International Binding Instruments

Codex Alimentarius

The Codex Alimentarius Commission was created in 1963 by FAO and WHO to develop food standards, guidelines and related texts such as codes of practice under the Joint FAO/WHO Food Standards Programme. The main purposes of this Programme are protecting health of the consumers and ensuring fair trade practices in the food trade, and promoting coordination of all food standards work undertaken by international governmental and non-governmental organizations.

The Montreal Protocol on Substances That Deplete the Ozone Layer

The Montreal Protocol on Substances that Deplete the Ozone Layer was adopted on 16 September 1987 at the Headquarters of the International Civil Aviation Organization in Montreal. The Protocol came into force on 1st January 1989, when it was ratified by 29 countries and the EEC. Since then several other countries have ratified it.

The Rotterdam Convention on the Prior Informed Consent Procedure for Certain Hazardous Chemicals and Pesticides in International Trade

The Rotterdam Convention is a multilateral environmental agreement designed to promote shared responsibility and cooperative efforts among Parties in the international trade of certain hazardous chemicals, in order to protect human health and the environment from potential harm and to contribute to their environmentally sound use by facilitating information exchange about their characteristics, providing for a national decision-making process on their import and export and disseminating these decisions to Parties.

The Basel Convention on the Control of Transboundary Movements of Hazardous Wastes and Their Disposal

The Basel Convention was adopted on 22 March 1989 by the Conference of Plenipotentiaries which was convened at Basel from 20 to 22 March 1989. A central goal of the Basel Convention is environmentally sound management (ESM), the aim of which is to protect human health and the environment by minimizing hazardous waste production whenever possible. ESM means addressing the issue through an integrated life-cycle approach, which involves strong controls from the generation of a hazardous waste to its storage, transport, treatment, reuse, recycling, recovery and final disposal. For further information on the Parties to the Convention, see country fact sheets here.

Stockholm Convention on Persistent Organic Pollutants (POPs)

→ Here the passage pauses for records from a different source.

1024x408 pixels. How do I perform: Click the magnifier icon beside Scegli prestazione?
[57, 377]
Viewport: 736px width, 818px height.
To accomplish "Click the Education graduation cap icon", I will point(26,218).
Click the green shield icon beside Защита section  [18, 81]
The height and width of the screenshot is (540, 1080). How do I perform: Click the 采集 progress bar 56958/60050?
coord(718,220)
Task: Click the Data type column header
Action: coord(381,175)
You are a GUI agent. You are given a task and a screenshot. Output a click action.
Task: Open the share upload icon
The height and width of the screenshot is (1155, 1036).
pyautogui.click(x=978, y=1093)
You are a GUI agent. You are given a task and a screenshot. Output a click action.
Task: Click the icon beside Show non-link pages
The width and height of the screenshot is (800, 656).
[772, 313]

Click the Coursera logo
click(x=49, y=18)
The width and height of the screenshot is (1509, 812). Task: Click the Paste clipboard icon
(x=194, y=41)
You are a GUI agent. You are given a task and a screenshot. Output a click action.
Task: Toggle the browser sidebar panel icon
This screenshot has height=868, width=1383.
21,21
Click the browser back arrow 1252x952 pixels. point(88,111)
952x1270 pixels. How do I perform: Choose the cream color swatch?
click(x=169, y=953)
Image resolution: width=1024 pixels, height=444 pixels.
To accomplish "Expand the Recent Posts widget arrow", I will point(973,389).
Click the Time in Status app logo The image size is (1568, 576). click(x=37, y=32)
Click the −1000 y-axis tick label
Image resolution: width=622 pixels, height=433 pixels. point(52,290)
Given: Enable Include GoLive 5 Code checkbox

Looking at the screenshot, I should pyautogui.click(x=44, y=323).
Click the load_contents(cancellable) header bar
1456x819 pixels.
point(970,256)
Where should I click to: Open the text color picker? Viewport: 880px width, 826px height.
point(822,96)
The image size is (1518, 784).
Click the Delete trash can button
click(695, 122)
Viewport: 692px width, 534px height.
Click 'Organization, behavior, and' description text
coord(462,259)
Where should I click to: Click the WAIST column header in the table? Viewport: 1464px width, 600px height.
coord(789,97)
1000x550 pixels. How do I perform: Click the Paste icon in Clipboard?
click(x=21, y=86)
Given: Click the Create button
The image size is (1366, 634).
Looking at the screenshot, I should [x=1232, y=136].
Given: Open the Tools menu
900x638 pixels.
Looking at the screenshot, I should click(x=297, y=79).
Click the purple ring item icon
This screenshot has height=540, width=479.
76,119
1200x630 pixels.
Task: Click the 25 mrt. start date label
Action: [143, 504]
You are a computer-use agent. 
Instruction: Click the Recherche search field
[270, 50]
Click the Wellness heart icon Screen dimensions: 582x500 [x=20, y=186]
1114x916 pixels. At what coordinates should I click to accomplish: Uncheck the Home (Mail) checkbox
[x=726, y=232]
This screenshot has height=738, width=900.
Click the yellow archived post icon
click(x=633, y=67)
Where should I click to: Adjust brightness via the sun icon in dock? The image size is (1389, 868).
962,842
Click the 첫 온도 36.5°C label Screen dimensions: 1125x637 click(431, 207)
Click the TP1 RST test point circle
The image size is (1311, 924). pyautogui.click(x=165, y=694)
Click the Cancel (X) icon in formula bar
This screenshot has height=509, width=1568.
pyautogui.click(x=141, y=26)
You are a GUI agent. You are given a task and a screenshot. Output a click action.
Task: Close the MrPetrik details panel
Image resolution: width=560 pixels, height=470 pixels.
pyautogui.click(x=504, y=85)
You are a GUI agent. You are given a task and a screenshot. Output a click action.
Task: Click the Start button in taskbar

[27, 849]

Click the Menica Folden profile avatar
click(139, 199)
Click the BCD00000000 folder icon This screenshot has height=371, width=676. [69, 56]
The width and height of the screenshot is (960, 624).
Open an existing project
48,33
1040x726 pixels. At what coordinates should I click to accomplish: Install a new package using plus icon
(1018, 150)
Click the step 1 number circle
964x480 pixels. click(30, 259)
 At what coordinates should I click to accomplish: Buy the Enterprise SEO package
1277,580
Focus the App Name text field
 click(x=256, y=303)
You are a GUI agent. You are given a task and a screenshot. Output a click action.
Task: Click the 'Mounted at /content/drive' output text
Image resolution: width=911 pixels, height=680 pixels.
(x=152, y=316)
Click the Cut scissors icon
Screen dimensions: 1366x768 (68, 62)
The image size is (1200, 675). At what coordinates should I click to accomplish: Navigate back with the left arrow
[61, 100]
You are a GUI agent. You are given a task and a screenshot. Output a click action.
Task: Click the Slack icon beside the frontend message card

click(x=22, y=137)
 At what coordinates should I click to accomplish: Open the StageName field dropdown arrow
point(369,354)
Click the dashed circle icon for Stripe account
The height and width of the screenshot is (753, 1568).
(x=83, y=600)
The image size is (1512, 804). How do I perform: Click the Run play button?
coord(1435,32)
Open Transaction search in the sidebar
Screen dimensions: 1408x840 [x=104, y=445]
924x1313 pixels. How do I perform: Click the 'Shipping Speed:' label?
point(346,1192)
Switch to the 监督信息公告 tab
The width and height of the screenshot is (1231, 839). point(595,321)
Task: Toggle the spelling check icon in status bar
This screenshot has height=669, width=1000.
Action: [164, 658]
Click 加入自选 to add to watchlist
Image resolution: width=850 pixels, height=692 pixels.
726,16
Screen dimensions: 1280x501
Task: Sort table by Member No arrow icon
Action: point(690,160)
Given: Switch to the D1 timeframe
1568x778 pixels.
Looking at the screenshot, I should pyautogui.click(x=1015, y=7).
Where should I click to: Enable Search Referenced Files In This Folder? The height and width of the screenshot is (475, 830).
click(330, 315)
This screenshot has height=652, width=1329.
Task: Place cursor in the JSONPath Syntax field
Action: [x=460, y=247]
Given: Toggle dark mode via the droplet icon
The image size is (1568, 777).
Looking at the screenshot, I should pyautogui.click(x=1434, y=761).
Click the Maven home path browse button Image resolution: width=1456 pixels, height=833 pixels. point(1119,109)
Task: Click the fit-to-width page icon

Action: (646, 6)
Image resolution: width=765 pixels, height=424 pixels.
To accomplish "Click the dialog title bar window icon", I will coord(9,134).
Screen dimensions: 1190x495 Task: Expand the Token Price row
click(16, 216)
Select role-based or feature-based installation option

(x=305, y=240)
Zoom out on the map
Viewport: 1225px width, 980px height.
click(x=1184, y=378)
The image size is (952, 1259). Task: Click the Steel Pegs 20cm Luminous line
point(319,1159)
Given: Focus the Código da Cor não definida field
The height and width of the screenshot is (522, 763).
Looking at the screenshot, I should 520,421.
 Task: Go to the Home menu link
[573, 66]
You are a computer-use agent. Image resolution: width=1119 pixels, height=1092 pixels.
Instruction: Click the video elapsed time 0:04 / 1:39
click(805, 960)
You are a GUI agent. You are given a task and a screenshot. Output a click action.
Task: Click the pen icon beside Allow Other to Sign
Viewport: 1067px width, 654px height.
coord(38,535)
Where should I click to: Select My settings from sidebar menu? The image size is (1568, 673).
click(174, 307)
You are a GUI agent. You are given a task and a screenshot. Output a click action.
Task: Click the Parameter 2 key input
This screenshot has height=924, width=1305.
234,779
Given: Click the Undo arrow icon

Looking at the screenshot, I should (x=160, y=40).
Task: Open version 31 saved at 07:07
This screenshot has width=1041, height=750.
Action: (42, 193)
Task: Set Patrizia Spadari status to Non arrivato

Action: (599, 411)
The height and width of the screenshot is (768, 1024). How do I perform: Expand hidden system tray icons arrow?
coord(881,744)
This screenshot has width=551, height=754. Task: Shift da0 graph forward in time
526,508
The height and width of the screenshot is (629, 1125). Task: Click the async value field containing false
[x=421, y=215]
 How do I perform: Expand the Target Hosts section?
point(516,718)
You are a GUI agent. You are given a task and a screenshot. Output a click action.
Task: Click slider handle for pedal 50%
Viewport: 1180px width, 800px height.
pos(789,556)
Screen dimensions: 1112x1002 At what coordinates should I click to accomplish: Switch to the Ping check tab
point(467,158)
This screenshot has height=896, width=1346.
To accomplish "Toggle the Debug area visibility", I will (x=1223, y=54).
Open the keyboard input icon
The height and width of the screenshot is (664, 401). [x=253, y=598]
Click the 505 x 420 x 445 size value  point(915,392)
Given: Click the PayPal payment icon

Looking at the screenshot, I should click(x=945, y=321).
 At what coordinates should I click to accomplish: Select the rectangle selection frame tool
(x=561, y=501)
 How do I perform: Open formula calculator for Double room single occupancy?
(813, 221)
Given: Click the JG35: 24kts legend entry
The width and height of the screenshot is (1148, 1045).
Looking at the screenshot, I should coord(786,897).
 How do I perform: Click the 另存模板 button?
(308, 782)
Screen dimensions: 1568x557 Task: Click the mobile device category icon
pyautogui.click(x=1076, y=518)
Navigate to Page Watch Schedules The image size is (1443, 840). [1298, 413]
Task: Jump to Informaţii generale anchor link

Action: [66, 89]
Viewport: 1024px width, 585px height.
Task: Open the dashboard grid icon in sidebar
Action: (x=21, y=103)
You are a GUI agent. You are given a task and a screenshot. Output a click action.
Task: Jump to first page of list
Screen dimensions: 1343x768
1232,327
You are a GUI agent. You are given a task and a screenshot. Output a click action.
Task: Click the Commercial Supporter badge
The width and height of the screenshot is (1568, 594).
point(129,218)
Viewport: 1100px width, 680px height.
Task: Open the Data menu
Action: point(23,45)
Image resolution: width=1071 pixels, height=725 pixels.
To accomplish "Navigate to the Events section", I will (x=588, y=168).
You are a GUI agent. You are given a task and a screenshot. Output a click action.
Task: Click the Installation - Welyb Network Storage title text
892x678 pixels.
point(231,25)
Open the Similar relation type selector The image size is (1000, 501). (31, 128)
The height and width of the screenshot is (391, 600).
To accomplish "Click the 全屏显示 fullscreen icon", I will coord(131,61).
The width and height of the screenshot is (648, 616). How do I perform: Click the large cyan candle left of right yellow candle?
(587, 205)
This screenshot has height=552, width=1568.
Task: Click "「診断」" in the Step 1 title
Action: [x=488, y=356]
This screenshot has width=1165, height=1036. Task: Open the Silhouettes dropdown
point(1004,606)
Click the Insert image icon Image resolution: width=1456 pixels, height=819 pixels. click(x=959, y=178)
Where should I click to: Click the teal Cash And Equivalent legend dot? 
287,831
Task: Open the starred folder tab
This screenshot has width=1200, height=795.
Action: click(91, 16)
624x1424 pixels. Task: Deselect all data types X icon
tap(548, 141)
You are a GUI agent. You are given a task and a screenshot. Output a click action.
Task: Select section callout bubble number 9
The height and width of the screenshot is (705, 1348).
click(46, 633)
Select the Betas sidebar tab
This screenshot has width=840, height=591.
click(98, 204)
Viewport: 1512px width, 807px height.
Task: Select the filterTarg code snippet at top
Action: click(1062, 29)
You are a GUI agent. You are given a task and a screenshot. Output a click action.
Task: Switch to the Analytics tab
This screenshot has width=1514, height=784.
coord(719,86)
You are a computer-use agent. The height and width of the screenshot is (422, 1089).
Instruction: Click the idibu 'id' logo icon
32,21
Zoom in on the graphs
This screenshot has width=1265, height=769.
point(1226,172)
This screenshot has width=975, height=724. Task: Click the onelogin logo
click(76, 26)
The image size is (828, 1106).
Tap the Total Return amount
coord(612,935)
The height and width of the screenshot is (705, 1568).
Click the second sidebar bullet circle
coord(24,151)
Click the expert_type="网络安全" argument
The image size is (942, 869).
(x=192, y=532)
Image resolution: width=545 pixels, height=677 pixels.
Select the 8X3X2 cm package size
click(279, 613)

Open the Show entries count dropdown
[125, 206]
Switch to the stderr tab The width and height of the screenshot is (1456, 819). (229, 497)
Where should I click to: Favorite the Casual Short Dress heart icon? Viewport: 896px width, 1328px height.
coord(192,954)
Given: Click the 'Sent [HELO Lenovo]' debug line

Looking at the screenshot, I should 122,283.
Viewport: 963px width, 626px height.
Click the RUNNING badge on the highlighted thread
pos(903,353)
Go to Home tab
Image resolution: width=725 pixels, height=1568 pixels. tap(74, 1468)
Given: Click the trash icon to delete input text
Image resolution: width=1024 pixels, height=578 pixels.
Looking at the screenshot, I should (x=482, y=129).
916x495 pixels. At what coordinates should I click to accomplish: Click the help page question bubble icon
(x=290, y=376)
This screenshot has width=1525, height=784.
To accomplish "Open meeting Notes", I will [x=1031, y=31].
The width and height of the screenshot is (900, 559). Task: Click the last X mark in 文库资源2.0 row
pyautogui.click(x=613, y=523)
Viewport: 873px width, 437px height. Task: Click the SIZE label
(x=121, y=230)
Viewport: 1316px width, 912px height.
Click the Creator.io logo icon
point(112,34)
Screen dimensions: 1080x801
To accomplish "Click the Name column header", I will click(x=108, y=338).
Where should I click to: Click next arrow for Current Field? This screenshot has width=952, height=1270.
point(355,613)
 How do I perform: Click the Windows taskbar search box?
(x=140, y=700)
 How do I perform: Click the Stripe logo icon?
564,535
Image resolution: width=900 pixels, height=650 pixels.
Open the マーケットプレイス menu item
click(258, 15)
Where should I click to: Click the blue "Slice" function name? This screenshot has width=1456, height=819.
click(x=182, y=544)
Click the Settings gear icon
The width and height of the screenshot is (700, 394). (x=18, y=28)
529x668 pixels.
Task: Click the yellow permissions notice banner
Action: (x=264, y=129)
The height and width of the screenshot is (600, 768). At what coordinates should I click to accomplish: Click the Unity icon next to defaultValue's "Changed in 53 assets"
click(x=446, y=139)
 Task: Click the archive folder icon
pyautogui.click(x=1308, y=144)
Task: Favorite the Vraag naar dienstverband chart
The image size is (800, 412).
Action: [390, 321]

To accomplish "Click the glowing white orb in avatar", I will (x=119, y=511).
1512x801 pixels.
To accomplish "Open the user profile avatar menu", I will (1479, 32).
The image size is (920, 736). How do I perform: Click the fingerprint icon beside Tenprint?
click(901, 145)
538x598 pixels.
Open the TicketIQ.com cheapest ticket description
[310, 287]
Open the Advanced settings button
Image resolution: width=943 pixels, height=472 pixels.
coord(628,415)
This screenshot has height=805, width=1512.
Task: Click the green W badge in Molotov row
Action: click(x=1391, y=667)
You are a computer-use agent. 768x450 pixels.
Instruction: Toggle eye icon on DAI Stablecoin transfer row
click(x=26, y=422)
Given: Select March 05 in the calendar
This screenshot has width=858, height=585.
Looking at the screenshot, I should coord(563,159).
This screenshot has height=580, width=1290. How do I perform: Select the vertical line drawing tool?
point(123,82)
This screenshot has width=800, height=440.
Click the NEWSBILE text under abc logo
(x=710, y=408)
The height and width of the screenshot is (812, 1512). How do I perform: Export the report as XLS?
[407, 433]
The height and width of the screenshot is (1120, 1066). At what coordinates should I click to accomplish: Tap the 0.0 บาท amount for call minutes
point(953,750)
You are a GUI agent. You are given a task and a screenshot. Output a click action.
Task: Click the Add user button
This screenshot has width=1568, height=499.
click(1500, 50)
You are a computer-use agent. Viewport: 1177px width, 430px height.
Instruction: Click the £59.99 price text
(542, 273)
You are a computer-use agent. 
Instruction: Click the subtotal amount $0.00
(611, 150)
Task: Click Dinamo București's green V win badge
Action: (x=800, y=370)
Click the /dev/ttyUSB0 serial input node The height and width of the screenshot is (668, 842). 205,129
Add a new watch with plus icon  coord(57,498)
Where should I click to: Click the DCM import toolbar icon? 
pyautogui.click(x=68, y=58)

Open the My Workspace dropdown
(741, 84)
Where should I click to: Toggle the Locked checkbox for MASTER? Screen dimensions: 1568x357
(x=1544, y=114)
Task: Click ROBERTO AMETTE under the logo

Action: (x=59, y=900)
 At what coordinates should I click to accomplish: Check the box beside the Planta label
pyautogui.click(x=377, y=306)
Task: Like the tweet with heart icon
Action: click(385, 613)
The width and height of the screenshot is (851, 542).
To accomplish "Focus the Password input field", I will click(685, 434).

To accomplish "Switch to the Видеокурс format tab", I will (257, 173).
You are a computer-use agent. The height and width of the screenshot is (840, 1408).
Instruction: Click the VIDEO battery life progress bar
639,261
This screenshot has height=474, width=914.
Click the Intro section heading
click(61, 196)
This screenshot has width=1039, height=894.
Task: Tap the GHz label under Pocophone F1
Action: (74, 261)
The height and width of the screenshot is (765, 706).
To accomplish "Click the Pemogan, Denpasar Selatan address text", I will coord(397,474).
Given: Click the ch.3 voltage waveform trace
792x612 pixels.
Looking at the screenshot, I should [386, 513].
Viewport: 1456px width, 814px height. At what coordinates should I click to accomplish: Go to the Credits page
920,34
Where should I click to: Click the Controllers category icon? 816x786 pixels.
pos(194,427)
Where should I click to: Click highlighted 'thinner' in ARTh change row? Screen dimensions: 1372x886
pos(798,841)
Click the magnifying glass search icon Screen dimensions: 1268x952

The Stockholm Convention is a global treaty to protect human health and the environment from persistent organic pollutants (POPs). POPs are chemicals that remain intact in the environment for long periods, become widely distributed geographically, accumulate in the fatty tissue of living organisms and are toxic to humans and wildlife. POPs circulate globally and can cause damage wherever they travel. In implementing the Convention, Governments will take measures to eliminate or reduce the release of POPs into the environment.